WORK ORDER
Below are records; quote them exactly from the first line through the line that contains "Task: Open the Nr link for Schüpbach A".

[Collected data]
>>>

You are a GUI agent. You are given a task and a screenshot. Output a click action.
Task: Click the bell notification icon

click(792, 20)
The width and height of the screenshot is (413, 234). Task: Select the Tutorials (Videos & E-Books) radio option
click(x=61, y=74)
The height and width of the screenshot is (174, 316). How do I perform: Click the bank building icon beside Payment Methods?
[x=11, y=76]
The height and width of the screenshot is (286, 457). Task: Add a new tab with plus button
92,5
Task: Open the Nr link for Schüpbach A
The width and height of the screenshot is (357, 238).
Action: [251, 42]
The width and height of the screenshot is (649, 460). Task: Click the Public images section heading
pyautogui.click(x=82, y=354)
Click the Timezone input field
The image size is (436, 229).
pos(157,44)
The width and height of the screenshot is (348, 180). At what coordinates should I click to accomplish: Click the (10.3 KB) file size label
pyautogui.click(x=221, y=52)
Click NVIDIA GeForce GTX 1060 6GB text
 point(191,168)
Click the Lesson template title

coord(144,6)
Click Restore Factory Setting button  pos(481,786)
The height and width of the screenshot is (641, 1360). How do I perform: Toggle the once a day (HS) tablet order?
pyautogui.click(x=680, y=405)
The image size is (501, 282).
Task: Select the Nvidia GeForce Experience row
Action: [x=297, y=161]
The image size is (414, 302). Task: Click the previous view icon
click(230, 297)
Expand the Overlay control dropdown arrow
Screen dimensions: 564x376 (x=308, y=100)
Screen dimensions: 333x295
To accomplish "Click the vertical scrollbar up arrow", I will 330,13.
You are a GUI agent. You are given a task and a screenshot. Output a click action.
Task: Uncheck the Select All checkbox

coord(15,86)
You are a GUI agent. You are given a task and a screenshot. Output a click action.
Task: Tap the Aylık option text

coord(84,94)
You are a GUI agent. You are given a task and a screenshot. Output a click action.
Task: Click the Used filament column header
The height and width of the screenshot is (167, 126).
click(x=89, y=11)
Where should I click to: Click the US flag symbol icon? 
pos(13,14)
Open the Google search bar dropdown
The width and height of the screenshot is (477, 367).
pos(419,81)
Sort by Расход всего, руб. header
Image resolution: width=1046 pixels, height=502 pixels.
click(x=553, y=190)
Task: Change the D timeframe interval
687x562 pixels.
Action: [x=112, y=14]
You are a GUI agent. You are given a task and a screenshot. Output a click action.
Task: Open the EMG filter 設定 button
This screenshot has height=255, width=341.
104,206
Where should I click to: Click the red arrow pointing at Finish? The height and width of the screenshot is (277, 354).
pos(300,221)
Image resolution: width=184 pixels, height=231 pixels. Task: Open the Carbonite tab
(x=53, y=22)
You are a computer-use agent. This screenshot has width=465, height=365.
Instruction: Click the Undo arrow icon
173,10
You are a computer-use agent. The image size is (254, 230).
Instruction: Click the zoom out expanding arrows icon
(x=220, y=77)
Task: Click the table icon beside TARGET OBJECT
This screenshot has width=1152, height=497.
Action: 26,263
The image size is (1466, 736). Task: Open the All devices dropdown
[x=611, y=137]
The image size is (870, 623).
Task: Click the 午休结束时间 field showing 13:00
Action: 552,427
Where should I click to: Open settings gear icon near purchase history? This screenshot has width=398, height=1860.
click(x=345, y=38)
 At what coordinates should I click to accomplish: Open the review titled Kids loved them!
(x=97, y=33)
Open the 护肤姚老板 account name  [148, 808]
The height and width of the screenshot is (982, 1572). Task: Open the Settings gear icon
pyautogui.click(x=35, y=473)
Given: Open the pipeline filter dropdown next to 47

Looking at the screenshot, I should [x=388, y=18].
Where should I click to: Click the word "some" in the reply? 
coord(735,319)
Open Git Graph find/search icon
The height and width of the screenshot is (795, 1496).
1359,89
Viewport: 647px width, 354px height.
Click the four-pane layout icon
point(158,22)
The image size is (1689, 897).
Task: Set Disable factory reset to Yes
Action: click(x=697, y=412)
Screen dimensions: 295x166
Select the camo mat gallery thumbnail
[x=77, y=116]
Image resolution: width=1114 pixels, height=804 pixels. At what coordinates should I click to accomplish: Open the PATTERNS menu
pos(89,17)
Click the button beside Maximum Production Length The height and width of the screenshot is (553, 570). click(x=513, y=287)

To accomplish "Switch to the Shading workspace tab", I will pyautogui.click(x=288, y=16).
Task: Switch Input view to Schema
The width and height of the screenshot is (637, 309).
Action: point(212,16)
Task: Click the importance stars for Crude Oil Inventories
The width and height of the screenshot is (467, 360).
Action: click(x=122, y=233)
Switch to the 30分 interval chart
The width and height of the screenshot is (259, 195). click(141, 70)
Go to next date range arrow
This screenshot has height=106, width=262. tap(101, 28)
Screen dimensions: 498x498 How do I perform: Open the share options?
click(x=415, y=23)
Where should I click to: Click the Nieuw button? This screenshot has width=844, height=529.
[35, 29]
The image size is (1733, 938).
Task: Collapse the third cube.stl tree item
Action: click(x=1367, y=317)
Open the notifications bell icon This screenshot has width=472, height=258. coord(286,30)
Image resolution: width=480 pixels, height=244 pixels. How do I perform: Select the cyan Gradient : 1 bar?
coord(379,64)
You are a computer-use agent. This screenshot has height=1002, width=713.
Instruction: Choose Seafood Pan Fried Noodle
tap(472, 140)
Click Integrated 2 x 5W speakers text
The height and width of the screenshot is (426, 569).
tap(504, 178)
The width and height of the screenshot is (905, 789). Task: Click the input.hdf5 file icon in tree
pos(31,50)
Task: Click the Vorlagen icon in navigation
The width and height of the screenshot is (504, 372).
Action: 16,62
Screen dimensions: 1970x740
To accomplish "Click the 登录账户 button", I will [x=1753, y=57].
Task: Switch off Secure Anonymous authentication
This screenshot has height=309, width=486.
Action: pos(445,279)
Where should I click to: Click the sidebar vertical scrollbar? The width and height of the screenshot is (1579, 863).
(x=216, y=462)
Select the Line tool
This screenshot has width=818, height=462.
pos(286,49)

<<<

RESPONSE BELOW
You are a GUI agent. You are given a task and a screenshot. Output a click action.
Task: Click the bell notification icon

click(792, 20)
The width and height of the screenshot is (413, 234). Task: Select the Tutorials (Videos & E-Books) radio option
click(x=61, y=74)
The height and width of the screenshot is (174, 316). How do I perform: Click the bank building icon beside Payment Methods?
[x=11, y=76]
The height and width of the screenshot is (286, 457). Task: Add a new tab with plus button
92,5
Task: Open the Nr link for Schüpbach A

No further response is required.